A villainous and most evil bird.

From out of nowhere he comes, descending like a black plague upon unsuspecting travelers, squawking a threat and challenge to any and all who displease him. Attacking innocents for the pure joy of knowing his presence strikes stark, stupefying fear into the hearts of his targets, this Cthulhuian apparition haunts the nightmares of many a Midwesterner who has had the misfortune of coming face to beak with him – and lived to tell the tale.

Like something out of an H.P. Lovecraft story, this nameless horror is apt to drive one insane if they were to grasp the true, evil nature of its presence here on earth. For it is nothing less than a journey into the mind of the devil – a reflection seen in its lifeless, beady eyes – that drives the creature in its hate and bloodlust to ambush and terrorize its victims.

I am referring, of course, to the Red Winged Blackbird.

There’s a predator lurking in Chicago-area bushes these days. He strikes from behind, when victims are least aware. And the worst part, says ornithologist Doug Stotz: He could be almost anywhere.

Nesting season is in full swing for the red-winged blackbird, making the males extremely aggressive. Walk or bike too close to one’s nest and expect to hear its high, menacing squawk overhead. Then comes the peck-peck-peck on your head, victims say, or claws rustling your hair.

It happened to Holly Grosso. The businesswoman was on her cell phone, walking along West Grand Avenue near Rockwell Street on Wednesday, when the bird—dubbed “Hitchcock” by area workers—made its move.

“Something just came down, pecked me in the head, took my hair and started flying away,” she said. “It’s so bizarre. It’s this little bird.”

From Ghoulies, and Ghosties, and Long-Legged Beasties, and Things that Go Bump! in the Night, Oh Lord Deliver us. (Old Scottish prayer).

This “little bird” is a demon, a harbinger of hell whose attacks on human beings out for a walk or bike ride foreshadow a time when all the non-human entities that inhabit the earth will turn on their erstwhile masters and sweep the planet of our presence.

Alfred Hitchcock may have been having some fun at our expense when he made the film The Birds. But after a couple of run ins with this avian Satan, you will start believing the great director was a prophet rather than an entertainer.

It isn’t just that these birds swoop down and annoy you. Seagulls have been known to do this. And a few other birds – Blue Jays come to mind – don’t like humans very much and will dive bomb an unsuspecting walker now and again.

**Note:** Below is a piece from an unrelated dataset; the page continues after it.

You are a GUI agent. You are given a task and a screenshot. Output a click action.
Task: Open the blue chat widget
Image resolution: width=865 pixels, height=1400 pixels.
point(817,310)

But when the Red Winged Blackbird attacks, he is out for blood. He will sit on his perch and may – not always – give a couple of warning honks as you approach. Woe betide the luckless walker or rider who ignores the message. The second you pass his nest and your back is to him, the cowardly creature will alight from his perch and make a beeline straight for your head. Just before you feel his beak nipping at your ear, a bloodcurdling sqauwk pierces your eardrum and the “fight or flee” reflex is automatically triggered. And since you cannot fight a beast circling and diving 20 feet over your head, you begin to run.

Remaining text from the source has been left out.